Context compression is a skill for managing extremely long agent sessions by strategically summarizing conversation history to minimize total tokens consumed across task completion, including re-fetch costs from information loss. Use this skill when agent sessions exceed context windows, codebases span millions of tokens, designing conversation summarization strategies, or creating durable handoff summaries that preserve decisions and file modifications. The skill provides three approaches: anchored iterative summarization for file-tracking sessions, opaque compression for short sessions requiring maximum token savings, and streaming compression for real-time applications.

Install in Claude Code
Copy
git clone --depth 1 https://github.com/guanyang/open-agent-hub /tmp/context-compression && cp -r /tmp/context-compression/skills/context-compression ~/.claude/skills/context-compression
Then start a new Claude Code session; the skill loads automatically.

SKILL.md

# Context Compression Strategies

When agent sessions generate millions of tokens of conversation history, compression becomes mandatory. The naive approach is aggressive compression to minimize tokens per request. The correct optimization target is tokens per task: total tokens consumed to complete a task, including re-fetching costs when compression loses critical information.

## When to Activate

Activate this skill when:
- Agent sessions exceed context window limits
- Codebases exceed context windows (5M+ token systems)
- Designing conversation summarization strategies
- Debugging cases where agents "forget" what files they modified
- Building evaluation frameworks for compression quality
- Creating durable handoff summaries that preserve decisions, files, risks, and next actions

Do not activate this skill for adjacent work owned by other skills:
- General token-efficiency tactics such as masking, prefix caching, or partitioning: `context-optimization`.
- Diagnosing why a long context is failing before choosing a mitigation: `context-degradation`.
- Writing raw outputs, logs, or plans to files without summarizing them: `filesystem-context`.
- Designing long-term semantic memory across sessions: `memory-systems`.

## Core Concepts

Context compression trades token savings against information loss. Select from three production-ready approaches based on session characteristics:

1. **Anchored Iterative Summarization**: Implement this for long-running sessions where file tracking matters. Maintain structured, persistent summaries with explicit sections for session intent, file modifications, decisions, and next steps. When compression triggers, summarize only the newly-truncated span and merge with the existing summary rather than regenerating from scratch. This prevents drift that accumulates when summaries are regenerated wholesale — each regeneration risks losing details the model considers low-priority but the task requires. Structure forces preservation because dedicated sections act as checklists the summarizer must populate, catching silent information loss.

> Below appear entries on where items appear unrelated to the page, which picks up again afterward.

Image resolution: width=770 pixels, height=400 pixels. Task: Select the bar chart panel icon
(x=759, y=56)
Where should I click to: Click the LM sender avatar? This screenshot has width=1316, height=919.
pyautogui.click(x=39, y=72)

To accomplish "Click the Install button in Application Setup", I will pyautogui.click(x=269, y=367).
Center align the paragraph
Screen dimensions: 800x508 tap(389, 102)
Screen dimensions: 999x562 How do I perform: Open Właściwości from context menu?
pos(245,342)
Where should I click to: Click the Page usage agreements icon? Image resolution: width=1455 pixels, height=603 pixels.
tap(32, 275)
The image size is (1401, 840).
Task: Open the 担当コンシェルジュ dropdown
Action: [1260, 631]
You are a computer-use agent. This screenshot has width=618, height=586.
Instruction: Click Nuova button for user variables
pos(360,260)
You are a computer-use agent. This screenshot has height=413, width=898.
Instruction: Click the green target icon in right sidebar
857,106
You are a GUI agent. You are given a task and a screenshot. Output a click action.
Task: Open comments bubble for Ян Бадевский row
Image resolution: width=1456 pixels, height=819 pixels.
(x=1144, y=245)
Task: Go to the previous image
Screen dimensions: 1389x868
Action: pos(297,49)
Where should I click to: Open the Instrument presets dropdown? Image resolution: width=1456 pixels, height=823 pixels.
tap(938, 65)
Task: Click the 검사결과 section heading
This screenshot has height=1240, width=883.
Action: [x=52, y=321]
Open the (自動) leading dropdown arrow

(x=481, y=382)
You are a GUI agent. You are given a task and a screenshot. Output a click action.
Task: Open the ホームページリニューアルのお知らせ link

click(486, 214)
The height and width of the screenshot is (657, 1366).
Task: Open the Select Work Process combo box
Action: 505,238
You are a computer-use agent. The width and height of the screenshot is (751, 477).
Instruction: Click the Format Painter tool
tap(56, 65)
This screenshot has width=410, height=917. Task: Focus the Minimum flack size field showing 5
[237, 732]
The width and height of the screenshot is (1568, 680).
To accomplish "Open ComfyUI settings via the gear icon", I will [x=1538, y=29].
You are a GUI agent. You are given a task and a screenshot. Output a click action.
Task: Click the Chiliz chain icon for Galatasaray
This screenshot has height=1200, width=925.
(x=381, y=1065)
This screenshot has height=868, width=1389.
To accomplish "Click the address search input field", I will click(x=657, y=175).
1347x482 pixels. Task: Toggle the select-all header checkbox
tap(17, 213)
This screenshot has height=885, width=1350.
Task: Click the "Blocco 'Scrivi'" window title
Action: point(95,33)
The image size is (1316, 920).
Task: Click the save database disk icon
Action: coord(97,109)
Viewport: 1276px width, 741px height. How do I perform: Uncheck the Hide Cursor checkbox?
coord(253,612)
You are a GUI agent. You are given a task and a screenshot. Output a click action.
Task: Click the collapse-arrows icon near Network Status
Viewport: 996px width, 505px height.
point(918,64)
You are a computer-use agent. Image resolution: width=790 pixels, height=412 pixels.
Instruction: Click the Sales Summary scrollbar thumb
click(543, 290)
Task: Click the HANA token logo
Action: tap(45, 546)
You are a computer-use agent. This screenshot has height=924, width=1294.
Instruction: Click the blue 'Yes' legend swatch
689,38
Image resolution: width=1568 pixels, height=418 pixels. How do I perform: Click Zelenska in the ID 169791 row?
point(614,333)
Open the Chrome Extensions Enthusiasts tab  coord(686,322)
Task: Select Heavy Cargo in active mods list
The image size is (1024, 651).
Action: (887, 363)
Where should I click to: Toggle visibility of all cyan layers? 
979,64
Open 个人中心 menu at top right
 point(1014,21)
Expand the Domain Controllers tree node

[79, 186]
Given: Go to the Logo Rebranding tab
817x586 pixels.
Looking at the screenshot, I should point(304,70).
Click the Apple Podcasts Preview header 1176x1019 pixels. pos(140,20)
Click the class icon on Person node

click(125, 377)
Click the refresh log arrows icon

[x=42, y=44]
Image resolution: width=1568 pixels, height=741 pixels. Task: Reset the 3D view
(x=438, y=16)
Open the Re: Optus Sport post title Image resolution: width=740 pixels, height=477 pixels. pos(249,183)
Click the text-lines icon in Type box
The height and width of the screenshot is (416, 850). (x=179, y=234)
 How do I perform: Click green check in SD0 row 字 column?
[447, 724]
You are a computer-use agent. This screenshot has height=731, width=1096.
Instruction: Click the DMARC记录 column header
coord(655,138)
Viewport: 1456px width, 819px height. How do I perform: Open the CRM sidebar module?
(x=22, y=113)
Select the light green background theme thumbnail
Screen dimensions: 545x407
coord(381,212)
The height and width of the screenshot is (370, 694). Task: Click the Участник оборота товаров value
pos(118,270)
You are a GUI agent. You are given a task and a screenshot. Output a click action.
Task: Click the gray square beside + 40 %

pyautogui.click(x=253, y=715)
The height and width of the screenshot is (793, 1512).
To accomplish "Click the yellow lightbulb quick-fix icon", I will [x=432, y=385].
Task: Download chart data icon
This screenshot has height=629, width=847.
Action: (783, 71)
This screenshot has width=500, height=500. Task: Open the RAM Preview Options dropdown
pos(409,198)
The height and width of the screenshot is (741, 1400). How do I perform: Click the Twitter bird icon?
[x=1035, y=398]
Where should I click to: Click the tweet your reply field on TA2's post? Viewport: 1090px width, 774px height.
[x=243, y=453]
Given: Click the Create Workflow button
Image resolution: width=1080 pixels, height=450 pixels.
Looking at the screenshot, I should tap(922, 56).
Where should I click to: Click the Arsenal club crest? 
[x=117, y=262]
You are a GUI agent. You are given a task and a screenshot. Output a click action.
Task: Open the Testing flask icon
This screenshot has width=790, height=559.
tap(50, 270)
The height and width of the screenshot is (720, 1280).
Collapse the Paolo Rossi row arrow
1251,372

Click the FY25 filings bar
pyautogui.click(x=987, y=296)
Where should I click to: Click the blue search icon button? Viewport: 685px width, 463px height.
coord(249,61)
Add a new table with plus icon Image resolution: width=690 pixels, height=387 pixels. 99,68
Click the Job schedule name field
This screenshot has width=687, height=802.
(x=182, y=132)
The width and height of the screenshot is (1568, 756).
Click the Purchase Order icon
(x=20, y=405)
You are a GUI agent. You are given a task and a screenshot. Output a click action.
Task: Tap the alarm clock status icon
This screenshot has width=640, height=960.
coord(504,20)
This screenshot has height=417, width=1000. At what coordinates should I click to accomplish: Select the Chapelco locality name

2. **Opaque Compression**: Reserve this for short sessions where re-fetching costs are low and maximum token savings are required. It produces compressed representations optimized for reconstruction fidelity, achieving 99%+ compression ratios but sacrificing interpretability entirely. The tradeoff matters: there is no way to verify what was preserved without running probe-based evaluation, so never use this when debugging or artifact tracking is critical.

3. **Regenerative Full Summary**: Use this when summary readability is critical and sessions have clear phase boundaries. It generates detailed structured summaries on each compression trigger. The weakness is cumulative detail loss across repeated cycles — each full regeneration is a fresh pass that may deprioritize details preserved in earlier summaries.

## Detailed Topics

### Optimize for Tokens-Per-Task, Not Tokens-Per-Request

Measure total tokens consumed from task start to completion, not tokens per individual request. When compression drops file paths, error messages, or decision rationale, the agent must re-explore, re-read files, and re-derive conclusions — wasting far more tokens than the compression saved. A strategy saving 0.5% more tokens per request but causing 20% more re-fetching costs more overall. Track re-fetching frequency as the primary quality signal: if the agent repeatedly asks to re-read files it already processed, compression is too aggressive.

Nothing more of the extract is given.